为什么这个语法在 LR(0) 中有 Reduce/Reduce 冲突？

Question

I have the following grammar:

S -> a b D E
S -> A B E F
D -> M x
E -> N y
F -> z
M -> epsilon
N -> epsilon

My textbook says there is a Reduce/Reduce conflict in LR(0). I built a diagram and found out that there is a state:

S -> a b . D E
S -> A B . E F
D -> . M x
E -> . N y
M -> .
N -> .

The textbook says that it's a Reduce/Reduce conflict. I'm trying to figure out why. If I build the SLR table I get the following row (3 is the state above):

That's because:

• Follow(M)={x} so we can do reduce to rule 6 from state 3.
• Follow(N)={y} so we can do reduce to rule 7 from state 3.

I was taught that there is a conflict S/R if there is a cell with S/R and conflict R/R if there is a cell with R/R. But I don't see two Rs in the same cell in the table. So why is it a reduce/reduce conflict?

Answer 1

You show an SLR(1) parsing table, in which the columns correspond to a lookahead of length 1. It's correct, and there is no conflict.

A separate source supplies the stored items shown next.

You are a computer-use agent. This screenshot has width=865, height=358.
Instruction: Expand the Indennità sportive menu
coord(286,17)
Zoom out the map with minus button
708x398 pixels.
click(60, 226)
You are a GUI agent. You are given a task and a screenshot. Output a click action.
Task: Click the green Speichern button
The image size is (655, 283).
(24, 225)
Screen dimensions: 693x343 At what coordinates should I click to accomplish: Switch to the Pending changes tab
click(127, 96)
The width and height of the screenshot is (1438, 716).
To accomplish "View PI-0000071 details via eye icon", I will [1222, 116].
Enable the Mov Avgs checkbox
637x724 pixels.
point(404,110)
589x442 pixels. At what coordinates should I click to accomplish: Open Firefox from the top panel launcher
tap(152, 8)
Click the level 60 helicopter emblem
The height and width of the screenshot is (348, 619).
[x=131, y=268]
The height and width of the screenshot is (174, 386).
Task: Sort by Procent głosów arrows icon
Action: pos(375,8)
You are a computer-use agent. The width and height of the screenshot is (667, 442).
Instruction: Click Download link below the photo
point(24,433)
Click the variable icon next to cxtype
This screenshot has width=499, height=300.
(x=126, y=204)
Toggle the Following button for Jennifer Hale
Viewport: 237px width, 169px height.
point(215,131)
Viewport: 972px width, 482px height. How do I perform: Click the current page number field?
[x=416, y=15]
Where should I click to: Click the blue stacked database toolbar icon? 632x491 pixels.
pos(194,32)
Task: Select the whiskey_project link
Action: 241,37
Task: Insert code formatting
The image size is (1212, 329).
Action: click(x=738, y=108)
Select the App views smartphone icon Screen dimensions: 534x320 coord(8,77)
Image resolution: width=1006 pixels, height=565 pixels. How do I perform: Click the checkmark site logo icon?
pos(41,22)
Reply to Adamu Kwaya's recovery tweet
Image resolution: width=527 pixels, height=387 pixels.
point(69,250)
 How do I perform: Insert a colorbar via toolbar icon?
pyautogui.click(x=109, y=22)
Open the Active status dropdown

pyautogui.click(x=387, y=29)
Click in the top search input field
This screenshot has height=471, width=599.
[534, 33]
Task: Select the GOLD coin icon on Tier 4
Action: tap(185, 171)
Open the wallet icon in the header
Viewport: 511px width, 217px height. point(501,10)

But here we're talking about an LR(0) machine, in which there is no lookahead. (That's the 0 in LR(0).) The only decision the machine can make is to shift or reduce, and since it cannot use lookahead, it can only use the state itself. A given state must be either a shift state or a reduce state (and, if a reduce state, which production is being reduced).

(In case it's confusing, and it often is, the concept of lookahead does not refer to the use of the shifted symbol to decide which state to transition to. The transition is taken based on the shifted symbol, which is at that point no longer part of the lookahead.)

So in that state, there is no possible shift action; in all items in the itemset, either the dot is at the end or the next symbol is a non-terminal (implying a GOTO action after returning from a reduce).

But the state does not have a unique reduction. Depending on the lookahead, the parsers needs to choose to reduce M or to reduce N. And since there is no lookahead, the decision cannot be made and hence it's a conflict.